Per “protezioni solari” si intendono tutti i prodotti (creme, spray ma anche tessuti) in grado di proteggere la pelle dai danni dovuti all’esposizione solare.
Quando ci esponiamo al sole, oltre a fare attenzione ai pericoli generati dal caldo come ad esempio insolazioni o colpi di calore, bisogna difendersi da tutte le alterazioni che il sole può provocare a livello cutaneo. Infatti è bene proteggersi non solo per evitare eritemi e scottature ma anche i danni più a lungo termine come fotoinvecchiamento o addirittura più gravi come il melanoma cutaneo o altre forme tumorali.
Le radiazioni che possono causare queste problematiche sono gli UV (radiazioni ultraviolette) che riescono ad arrivare al derma causando effetti a livello tissutale. Sono tuttavia importati per la salute in quanto i raggi UVB attivano il metabolismo della vitamina D, fondamentale per la corretta mineralizzazione ossea e di sostegno per il sistema immunitario.
Le protezioni solari vengono classificate in base al loro SPF (fattore di protezione solare) un’indicazione numerica da 6 a 50+ che indica la capacità del prodotto di bloccare o schermare la radiazione solare.
“Per scegliere correttamente la giusta protezione bisogna valutare vari fattori – afferma la dott.ssa Martina Trittoni di Federfarma Verona -. In primis il fototipo: soggetti caucasici soprattutto con capelli biondi o rossi devono scegliere protezioni molto alte e ripetere frequentemente l’applicazione. Ovviamente bambini ed anziani hanno una pelle più sensibile e reattiva ed anche in questo caso la scelta ricadrà su una protezione 50+. Per chi svolge lavori all’aperto è consigliato almeno un fattore di protezione 30; attenzione a chi svolge professioni in alta quota come le guide alpine che dovranno preferire protezioni con fattore alto o molto alto”.
“Anche in città non bisogna sottovalutare il rischio delle radiazioni solari – prosegue la dottoressa -, infatti le radiazioni UVA del cosiddetto ‘urban sun’ sono presenti non solo con il bel tempo ma anche con il cielo nuvoloso. Le radiazioni UVA sono responsabili dell’abbronzatura che si manifesta subito dopo l’esposizione ma i suoi danni possono essere visibili nel tempo.
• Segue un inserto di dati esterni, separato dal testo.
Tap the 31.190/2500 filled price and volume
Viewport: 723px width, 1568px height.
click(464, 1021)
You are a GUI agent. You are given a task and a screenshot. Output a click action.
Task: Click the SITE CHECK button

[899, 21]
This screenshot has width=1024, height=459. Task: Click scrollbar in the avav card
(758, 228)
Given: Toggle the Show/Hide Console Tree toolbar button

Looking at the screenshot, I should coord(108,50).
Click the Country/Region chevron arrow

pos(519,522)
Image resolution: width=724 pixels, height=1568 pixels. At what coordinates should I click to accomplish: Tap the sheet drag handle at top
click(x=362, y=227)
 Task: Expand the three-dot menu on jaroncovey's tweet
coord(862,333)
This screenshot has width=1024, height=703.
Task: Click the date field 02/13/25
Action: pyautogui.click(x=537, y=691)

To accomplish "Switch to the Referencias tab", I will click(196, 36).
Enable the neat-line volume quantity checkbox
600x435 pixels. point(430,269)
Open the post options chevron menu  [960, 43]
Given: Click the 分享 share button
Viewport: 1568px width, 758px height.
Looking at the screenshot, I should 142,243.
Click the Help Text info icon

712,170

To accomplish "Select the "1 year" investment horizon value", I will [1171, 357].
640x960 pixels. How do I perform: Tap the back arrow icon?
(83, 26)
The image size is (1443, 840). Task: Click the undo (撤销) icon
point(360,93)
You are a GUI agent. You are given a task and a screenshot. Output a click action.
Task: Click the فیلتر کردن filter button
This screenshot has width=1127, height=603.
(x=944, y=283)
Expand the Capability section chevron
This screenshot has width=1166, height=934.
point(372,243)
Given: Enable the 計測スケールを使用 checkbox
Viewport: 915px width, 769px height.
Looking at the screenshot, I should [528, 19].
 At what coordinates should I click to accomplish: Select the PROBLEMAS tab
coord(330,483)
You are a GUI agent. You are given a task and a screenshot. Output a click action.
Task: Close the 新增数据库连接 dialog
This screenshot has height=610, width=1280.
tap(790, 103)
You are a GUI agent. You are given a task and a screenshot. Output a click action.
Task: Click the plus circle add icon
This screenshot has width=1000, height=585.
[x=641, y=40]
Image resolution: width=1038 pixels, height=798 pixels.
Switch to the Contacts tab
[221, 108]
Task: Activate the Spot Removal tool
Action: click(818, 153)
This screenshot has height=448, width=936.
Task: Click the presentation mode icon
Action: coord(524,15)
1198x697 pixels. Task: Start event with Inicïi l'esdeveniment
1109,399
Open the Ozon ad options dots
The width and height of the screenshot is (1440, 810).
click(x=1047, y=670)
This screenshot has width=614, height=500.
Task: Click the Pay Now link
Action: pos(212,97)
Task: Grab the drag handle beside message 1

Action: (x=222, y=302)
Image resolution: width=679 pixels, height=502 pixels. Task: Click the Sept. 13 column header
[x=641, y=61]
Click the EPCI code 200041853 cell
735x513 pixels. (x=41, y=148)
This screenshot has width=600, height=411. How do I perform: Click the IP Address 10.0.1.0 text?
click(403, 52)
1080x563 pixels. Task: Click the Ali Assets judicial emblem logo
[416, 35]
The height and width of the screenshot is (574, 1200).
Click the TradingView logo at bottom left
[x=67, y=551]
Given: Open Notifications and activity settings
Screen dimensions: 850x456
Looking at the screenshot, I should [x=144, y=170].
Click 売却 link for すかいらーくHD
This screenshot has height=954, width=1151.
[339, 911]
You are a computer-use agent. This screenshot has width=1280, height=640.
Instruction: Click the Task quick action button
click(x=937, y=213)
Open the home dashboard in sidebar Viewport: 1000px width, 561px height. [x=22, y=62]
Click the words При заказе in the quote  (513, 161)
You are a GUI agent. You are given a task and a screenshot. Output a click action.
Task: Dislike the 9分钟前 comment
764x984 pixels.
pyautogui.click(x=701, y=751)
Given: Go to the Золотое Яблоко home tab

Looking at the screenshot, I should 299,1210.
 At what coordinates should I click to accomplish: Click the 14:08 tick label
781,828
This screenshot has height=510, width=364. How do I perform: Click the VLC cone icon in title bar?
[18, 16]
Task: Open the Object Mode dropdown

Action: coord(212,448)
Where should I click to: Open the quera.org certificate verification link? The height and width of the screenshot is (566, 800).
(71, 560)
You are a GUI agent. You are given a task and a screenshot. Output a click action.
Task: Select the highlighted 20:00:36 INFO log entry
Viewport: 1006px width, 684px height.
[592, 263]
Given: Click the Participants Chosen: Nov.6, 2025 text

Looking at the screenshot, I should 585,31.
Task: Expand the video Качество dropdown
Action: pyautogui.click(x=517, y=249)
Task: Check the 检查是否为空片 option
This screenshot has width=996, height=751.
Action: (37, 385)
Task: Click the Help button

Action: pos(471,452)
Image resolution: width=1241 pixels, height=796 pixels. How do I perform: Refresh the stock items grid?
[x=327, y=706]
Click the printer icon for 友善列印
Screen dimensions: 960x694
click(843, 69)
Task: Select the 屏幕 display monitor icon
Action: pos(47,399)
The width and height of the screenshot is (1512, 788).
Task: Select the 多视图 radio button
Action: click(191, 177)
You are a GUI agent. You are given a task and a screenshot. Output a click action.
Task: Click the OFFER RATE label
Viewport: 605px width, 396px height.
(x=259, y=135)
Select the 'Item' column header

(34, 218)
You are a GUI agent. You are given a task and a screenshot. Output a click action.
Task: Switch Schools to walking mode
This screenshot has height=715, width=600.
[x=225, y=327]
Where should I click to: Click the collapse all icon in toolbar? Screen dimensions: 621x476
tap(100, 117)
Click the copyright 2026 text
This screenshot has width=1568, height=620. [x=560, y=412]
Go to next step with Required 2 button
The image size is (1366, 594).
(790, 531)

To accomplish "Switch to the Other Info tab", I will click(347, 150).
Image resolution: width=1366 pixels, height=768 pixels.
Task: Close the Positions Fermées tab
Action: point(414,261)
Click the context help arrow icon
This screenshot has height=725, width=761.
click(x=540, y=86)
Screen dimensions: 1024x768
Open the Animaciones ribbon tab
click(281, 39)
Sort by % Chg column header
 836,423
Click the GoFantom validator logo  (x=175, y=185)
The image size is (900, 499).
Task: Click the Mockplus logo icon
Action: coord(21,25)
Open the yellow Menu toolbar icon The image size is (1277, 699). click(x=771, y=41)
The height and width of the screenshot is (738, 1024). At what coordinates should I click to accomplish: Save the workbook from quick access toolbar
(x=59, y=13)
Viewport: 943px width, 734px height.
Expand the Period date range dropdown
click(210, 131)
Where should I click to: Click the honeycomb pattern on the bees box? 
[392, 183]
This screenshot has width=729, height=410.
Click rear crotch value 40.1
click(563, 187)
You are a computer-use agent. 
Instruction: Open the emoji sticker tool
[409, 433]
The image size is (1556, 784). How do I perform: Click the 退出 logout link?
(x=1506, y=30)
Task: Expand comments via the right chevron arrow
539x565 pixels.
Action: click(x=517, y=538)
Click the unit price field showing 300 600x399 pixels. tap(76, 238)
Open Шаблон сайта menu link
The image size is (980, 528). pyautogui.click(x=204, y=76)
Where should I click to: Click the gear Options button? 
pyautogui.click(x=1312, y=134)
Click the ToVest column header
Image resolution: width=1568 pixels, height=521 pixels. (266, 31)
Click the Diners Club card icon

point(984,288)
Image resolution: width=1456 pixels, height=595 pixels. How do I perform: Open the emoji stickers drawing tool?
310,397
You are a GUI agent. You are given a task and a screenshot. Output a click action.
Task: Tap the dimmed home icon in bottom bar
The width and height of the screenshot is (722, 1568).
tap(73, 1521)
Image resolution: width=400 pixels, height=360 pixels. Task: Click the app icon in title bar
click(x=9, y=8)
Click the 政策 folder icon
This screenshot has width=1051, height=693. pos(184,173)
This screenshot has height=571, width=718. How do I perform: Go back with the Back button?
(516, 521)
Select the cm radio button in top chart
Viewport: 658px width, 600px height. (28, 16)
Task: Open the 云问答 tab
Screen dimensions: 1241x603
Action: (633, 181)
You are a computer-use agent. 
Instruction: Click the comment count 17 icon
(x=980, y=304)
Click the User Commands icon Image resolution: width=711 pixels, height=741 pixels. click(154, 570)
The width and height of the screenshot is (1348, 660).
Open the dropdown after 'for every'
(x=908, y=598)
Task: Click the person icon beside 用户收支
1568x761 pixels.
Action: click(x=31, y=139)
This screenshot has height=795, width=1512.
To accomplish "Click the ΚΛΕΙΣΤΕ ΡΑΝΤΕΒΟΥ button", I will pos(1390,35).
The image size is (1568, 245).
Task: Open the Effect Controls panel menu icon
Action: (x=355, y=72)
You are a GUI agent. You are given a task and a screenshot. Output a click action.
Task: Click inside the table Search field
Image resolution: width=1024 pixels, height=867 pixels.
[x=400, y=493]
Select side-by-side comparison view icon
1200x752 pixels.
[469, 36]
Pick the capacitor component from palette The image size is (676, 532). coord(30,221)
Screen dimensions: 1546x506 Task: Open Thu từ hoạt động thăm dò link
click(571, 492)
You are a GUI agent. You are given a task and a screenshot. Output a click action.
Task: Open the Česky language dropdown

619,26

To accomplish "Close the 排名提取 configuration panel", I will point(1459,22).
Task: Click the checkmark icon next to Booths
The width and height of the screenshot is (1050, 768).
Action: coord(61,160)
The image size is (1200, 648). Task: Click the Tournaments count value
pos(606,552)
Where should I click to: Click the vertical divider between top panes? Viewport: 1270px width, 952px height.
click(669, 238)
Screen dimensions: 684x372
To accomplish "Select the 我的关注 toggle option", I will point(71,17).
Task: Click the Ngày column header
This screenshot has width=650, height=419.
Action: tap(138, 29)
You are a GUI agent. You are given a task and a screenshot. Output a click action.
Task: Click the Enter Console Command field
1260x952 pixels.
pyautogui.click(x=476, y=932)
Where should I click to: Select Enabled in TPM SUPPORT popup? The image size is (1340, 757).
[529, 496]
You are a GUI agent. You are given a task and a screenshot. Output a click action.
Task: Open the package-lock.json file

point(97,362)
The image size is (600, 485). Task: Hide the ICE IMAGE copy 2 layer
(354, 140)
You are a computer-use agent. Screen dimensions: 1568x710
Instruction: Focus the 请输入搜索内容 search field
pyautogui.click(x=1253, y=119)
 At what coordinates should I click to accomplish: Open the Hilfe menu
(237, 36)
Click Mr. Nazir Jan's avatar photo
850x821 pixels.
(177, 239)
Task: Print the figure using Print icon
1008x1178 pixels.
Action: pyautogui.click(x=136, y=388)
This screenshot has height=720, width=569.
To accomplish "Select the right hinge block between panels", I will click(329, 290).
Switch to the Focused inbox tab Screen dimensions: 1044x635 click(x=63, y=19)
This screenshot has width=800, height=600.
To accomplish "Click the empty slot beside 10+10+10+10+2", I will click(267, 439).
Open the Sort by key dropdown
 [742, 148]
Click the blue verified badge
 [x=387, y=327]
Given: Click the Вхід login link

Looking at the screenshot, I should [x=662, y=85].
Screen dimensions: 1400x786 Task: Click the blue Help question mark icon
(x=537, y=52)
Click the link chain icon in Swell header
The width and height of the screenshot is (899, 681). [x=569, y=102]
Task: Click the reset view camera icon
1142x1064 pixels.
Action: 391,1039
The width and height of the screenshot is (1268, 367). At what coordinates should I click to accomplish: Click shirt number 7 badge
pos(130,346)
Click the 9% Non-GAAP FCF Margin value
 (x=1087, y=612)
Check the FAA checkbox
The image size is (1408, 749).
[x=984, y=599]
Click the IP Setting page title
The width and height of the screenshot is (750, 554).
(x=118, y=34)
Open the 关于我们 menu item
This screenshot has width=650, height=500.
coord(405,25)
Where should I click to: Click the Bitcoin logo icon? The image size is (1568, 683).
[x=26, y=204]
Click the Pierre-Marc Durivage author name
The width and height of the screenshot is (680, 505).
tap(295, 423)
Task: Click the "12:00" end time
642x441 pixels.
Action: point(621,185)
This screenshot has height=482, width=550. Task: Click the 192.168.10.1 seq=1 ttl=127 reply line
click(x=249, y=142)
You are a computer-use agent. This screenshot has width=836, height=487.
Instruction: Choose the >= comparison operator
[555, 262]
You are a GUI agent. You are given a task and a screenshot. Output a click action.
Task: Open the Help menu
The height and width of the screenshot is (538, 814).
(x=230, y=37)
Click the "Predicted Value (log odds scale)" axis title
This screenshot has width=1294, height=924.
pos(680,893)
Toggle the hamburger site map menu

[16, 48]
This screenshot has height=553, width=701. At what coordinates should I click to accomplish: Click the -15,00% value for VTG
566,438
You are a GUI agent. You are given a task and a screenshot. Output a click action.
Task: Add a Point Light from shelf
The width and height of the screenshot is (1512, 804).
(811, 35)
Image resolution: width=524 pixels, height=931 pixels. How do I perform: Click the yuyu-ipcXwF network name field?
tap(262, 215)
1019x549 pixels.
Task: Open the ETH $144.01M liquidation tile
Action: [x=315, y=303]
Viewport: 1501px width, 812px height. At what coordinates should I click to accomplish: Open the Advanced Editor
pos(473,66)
Sono infatti causa di rughe e fotoinvecchiamento cutaneo”.
“Bisogna inoltre fare particolare attenzione durante l’uso di alcuni farmaci perché possono causare fotosensibilità. Alcuni antibiotici, cortisonici, anticoagulanti e farmaci a base di ketoprofene possono infatti aumentare la sensibilità della pelle provocando dermatiti”, spiega Trittoni.
“L’utilizzo di una protezione alta è raccomandato anche alle donne in gravidanza o in terapia con la pillola anticoncezionale: sembra infatti che alti livelli di estrogeni possano causare la formazione di macchie cutanee chiamate anche melasma”, conclude la dottoressa Martina Trittoni.
In sostanza il consiglio resta sempre quello di esporsi al sole con cautela, utilizzando i prodotti più indicati in base al tipo di pelle che puoi trovare nella tua farmacia di fiducia.